Ish intentó descifrar aquellos sonidos. El hombre esbozó otra vez su patética sonrisa infantil y repitió con una voz un poco más clara:

—No... Bar'l... low.

Ish comprendió a medias.

—¿Su nombre es Barelow? —preguntó—. ¿No? ¿Barlow?

El hombre asintió, sonrió, y antes que Ish pudiese impedirlo tomó otro trago. Ish se sintió más triste que furioso. ¿Qué importaba ahora un nombre? Y no obstante, el señor Barlow, sumergido en las nieblas del alcohol, intentaba cumplir con una norma de civilizada cortesía.

En seguida, muy lentamente, el señor Barlow se desplomó otra vez en el asiento, y la botella cayó y se vació en el piso del coche.

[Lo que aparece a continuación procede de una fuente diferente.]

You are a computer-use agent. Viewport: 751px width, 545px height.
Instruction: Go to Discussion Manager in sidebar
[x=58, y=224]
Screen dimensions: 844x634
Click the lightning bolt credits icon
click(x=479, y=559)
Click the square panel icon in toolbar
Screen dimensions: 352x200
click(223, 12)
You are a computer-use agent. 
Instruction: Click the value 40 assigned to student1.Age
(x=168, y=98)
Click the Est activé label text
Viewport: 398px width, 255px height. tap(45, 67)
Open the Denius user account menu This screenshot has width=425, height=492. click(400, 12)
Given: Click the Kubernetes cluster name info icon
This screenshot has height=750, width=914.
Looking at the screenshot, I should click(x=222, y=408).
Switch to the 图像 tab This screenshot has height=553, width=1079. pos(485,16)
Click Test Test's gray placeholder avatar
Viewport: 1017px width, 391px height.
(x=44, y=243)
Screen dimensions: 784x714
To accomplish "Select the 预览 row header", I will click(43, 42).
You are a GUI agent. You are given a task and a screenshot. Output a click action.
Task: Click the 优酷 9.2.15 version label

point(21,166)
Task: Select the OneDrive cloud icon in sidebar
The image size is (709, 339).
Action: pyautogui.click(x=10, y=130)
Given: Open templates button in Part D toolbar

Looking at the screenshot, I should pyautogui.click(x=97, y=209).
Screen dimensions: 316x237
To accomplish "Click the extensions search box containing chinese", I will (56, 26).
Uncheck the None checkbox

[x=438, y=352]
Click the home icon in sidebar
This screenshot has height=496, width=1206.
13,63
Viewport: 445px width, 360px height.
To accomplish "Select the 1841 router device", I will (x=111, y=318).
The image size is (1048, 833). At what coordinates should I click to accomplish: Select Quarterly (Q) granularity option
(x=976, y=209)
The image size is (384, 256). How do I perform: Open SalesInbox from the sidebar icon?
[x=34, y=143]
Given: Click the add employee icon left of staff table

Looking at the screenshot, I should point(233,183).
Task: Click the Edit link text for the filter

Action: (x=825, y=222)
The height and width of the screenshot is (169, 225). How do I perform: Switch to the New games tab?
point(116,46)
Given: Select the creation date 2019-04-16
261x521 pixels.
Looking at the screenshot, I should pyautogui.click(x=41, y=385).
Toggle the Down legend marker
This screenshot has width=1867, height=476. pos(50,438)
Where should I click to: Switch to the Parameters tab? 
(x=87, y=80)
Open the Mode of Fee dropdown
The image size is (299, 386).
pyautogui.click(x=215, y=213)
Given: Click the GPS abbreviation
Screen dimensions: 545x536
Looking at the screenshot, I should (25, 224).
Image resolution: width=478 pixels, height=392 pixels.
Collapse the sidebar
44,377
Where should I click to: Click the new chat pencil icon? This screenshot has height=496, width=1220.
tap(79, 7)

Ish vacilaba. ¿Uniría su suerte a la del hombre intentando curarlo y reformarlo? El señor Barlow parecía un caso sin esperanza. Y si se quedaba, podía perder la oportunidad de encontrar a algún otro.

—Quédese aquí —le dijo al hombre tumbado, quizás inconsciente—. Volveré.

Los gatos habían vivido dominados por el hombre sólo cinco mil años, y nunca habían aceptado de buen grado esa dominación. Los ejemplares encerrados en las casas, pronto murieron de sed. Pero los que quedaron en la calle se las arreglaron mejor que los perros. La caza del ratón dejó de ser un juego para transformarse en una industria. Los gatos cazan pájaros, rondan por calles y avenidas buscando alguna lata de desperdicios que las ratas no hayan saqueado aún. Salen de los límites de la ciudad e invaden las guaridas de codornices y conejos. Allí se encuentran con otros gatos realmente salvajes, y el fin es sangriento y rápido, pues los vigorosos habitantes de los bosques despedazan a los gatos ciudadanos.

 

Esta vez el sonido era más insistente. El hombre que tocaba la bocina no parecía borracho. Ish se acercó y vio a un hombre y una mujer. Reían y le hacían señas. Bajó del coche. El hombre era corpulento y vestía una deslumbrante chaqueta deportiva. La mujer era joven y bonita. Se había pintado la boca con una espesa capa de carmín. En los dedos le relumbraban varios anillos.

Ish dio unos pasos, y de pronto se detuvo.
Dos son una pareja, y tres una multitud
. La mirada del hombre era decididamente hostil. La mano derecha no dejaba el abultado bolsillo de la chaqueta.

—¿Cómo están? —dijo Ish, sin moverse.

—Oh, muy bien —dijo el hombre. La mujer se rió con una risita tonta y miró a Ish provocativamente. Ish se sintió otra vez en peligro—. Sí —prosiguió el hombre—, sí, lo pasamos muy bien. Mucha comida, mucha bebida y muchísimo... —Hizo un ademán obsceno y sonrió a la mujer con una mueca. La mujer se rió otra vez.